= WHAT IS NEEDED =
Reproduce the Better Off review below from "by Brian J." up to and including "self-released Better Off.".
* Start PAGE TEXT *
Better Off is a Short but Powerful Work by East Cameron Folkcore

by Brian J. Audette

East Cameron Folkcore

Most bands coming off a career-defining concept album like East Cameron Folkcore’s 2015 opus Kingdom of Fear might take some time, tour a bit, and in a couple of years come back with a followup. That’s not the way ECF do things however. Not even one full year after their aforementioned third LP was released, the band boldly promised to head back into the studio and release two albums in 2016, all this amid an aggressive US and European touring schedule and a constantly fluctuating roster of supporting band members. Never to be underestimated however East Cameron Folkcore have come through. The first of their two 2016 albums took the form of the 5-song EP Fossils, a collection of old, new, and revamped acoustic tracks that dropped last month. The second is their fourth LP: the self-released Better Off.

If there’s one thing I’ve learned about ECF over the course of the four LP’s and two EP’s they’ve released since 2011, it’s that every album has it own character while still being true to the band’s distinct, aggressive folk style. Their debut LP Sound and Fury is almost funerary, a wake for a lost friend. Kingdom of Fear is aggressive and progressive both musically and conceptually. Better Off again see’s the band mutating, reaching back to their folkier roots in some ways, but continuing their forward march with a heavier emphasis on horns and a pre-punk, classic rock pop sensibility. The end result is just as powerful lyrically and musically as the rest of their catalog, taking on a quality like that of Appalachian folk meets New Orleans jazz played by a mixture of Johnny Cash and Bruce Springsteen & the E Street Band.
* End PAGE TEXT *
* Start ENTRIES *
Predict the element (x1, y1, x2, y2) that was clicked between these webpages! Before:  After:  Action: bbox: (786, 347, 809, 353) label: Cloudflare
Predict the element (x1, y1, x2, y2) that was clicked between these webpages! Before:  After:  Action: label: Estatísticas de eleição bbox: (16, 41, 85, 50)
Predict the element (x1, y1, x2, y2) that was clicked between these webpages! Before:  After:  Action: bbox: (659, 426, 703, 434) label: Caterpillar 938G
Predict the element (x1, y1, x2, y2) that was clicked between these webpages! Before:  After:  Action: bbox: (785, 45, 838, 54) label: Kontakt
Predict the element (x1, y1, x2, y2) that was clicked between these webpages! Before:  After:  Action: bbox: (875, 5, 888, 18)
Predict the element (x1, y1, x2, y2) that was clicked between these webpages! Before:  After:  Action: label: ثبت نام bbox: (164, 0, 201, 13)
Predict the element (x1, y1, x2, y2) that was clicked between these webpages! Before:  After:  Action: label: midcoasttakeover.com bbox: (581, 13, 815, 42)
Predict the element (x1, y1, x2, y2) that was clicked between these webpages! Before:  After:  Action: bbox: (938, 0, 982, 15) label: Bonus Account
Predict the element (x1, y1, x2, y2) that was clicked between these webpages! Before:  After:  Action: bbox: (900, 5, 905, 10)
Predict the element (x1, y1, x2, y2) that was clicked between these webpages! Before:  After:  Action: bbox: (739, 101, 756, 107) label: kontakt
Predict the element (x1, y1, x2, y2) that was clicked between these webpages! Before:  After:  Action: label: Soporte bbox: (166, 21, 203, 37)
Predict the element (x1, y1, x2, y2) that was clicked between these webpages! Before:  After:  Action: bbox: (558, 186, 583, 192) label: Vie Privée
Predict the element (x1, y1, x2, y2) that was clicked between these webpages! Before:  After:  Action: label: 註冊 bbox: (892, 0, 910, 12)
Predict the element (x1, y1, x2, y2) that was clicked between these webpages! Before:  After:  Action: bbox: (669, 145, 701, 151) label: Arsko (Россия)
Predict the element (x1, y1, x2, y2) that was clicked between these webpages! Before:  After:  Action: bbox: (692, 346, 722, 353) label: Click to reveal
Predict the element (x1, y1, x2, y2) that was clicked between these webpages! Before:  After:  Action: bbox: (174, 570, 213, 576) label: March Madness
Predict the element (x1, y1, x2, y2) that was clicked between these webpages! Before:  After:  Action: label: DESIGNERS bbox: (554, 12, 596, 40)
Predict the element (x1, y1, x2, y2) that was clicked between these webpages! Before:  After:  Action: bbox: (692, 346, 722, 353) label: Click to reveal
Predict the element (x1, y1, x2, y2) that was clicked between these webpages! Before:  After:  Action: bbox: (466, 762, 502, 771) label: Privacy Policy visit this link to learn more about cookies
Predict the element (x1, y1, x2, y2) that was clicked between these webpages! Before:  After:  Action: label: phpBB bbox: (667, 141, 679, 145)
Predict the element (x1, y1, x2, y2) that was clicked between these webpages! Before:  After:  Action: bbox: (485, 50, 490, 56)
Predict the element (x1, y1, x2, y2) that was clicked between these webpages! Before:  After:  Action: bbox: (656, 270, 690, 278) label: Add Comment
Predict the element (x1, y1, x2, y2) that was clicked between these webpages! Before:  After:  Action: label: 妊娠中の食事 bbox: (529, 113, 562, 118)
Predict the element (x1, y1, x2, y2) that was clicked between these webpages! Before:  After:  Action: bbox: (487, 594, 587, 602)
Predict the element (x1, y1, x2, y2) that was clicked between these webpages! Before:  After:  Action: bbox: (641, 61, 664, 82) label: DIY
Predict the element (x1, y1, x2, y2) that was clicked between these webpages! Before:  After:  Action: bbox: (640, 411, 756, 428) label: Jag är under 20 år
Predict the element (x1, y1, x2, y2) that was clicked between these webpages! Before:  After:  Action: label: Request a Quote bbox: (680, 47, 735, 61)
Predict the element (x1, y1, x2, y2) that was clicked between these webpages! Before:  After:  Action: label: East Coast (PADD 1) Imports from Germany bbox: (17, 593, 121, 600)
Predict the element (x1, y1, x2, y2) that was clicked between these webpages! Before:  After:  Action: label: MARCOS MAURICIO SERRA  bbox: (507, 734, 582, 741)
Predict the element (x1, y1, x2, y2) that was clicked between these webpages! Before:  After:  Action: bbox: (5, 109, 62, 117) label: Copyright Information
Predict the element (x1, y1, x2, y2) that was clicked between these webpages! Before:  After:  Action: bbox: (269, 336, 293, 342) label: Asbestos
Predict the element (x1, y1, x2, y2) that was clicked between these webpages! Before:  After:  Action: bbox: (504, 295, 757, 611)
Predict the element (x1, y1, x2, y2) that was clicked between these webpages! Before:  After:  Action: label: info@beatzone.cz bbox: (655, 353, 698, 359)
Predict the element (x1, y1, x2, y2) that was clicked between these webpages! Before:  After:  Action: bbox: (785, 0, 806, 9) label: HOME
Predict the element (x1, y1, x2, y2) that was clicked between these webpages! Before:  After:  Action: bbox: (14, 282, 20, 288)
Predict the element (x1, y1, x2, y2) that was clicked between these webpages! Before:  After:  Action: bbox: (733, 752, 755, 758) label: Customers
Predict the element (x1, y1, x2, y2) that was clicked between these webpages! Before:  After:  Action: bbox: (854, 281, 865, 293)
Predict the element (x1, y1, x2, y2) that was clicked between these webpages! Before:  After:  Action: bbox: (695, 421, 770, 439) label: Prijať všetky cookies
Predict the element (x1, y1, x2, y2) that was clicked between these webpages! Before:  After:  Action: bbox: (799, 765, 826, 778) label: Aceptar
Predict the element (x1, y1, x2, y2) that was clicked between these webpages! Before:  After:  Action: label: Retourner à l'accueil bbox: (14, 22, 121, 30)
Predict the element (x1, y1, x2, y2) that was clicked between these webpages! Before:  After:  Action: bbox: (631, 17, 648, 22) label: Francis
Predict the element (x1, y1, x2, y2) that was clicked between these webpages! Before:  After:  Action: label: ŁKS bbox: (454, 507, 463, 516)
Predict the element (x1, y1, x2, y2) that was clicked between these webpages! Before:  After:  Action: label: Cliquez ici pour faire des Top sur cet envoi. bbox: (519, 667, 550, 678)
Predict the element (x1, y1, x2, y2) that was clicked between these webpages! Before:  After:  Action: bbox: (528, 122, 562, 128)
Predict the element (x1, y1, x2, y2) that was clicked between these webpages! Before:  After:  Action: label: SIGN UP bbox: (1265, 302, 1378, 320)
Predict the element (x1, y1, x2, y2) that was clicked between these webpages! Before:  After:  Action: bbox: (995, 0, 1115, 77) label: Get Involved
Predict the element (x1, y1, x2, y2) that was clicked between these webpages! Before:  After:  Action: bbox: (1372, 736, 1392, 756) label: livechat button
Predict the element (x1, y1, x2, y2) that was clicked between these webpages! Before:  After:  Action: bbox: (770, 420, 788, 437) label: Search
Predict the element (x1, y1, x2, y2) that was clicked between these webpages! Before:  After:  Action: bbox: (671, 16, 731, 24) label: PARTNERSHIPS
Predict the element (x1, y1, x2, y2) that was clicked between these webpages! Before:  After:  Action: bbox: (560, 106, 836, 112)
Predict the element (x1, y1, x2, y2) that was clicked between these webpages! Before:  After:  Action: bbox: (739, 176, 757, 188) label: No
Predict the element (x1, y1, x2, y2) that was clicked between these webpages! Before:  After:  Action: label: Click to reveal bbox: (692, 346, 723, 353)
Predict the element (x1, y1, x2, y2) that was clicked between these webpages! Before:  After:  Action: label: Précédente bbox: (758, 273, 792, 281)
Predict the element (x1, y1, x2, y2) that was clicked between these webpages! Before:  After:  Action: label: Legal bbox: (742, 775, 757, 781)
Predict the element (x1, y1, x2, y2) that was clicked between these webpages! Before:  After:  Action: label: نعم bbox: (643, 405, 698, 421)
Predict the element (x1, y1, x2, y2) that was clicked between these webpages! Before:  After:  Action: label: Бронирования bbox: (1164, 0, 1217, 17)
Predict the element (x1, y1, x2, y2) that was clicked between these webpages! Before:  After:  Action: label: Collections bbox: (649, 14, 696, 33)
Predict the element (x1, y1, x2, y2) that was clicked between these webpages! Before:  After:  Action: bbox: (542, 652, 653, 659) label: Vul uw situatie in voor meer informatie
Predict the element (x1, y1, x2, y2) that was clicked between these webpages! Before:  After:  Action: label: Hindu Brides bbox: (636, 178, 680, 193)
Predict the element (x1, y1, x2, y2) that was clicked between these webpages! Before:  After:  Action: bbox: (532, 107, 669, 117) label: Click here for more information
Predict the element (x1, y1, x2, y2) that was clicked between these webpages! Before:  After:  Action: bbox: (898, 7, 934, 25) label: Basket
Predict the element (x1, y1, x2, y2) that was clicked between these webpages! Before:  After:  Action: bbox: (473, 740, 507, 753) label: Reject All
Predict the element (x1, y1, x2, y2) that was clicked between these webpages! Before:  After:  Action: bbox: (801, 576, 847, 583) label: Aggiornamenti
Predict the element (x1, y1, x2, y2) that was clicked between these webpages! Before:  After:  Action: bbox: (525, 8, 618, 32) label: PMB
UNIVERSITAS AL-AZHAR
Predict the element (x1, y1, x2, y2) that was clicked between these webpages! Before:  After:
* End ENTRIES *
= CORRECT ANSWER =
by Brian J. Audette

East Cameron Folkcore

Most bands coming off a career-defining concept album like East Cameron Folkcore’s 2015 opus Kingdom of Fear might take some time, tour a bit, and in a couple of years come back with a followup. That’s not the way ECF do things however. Not even one full year after their aforementioned third LP was released, the band boldly promised to head back into the studio and release two albums in 2016, all this amid an aggressive US and European touring schedule and a constantly fluctuating roster of supporting band members. Never to be underestimated however East Cameron Folkcore have come through. The first of their two 2016 albums took the form of the 5-song EP Fossils, a collection of old, new, and revamped acoustic tracks that dropped last month. The second is their fourth LP: the self-released Better Off.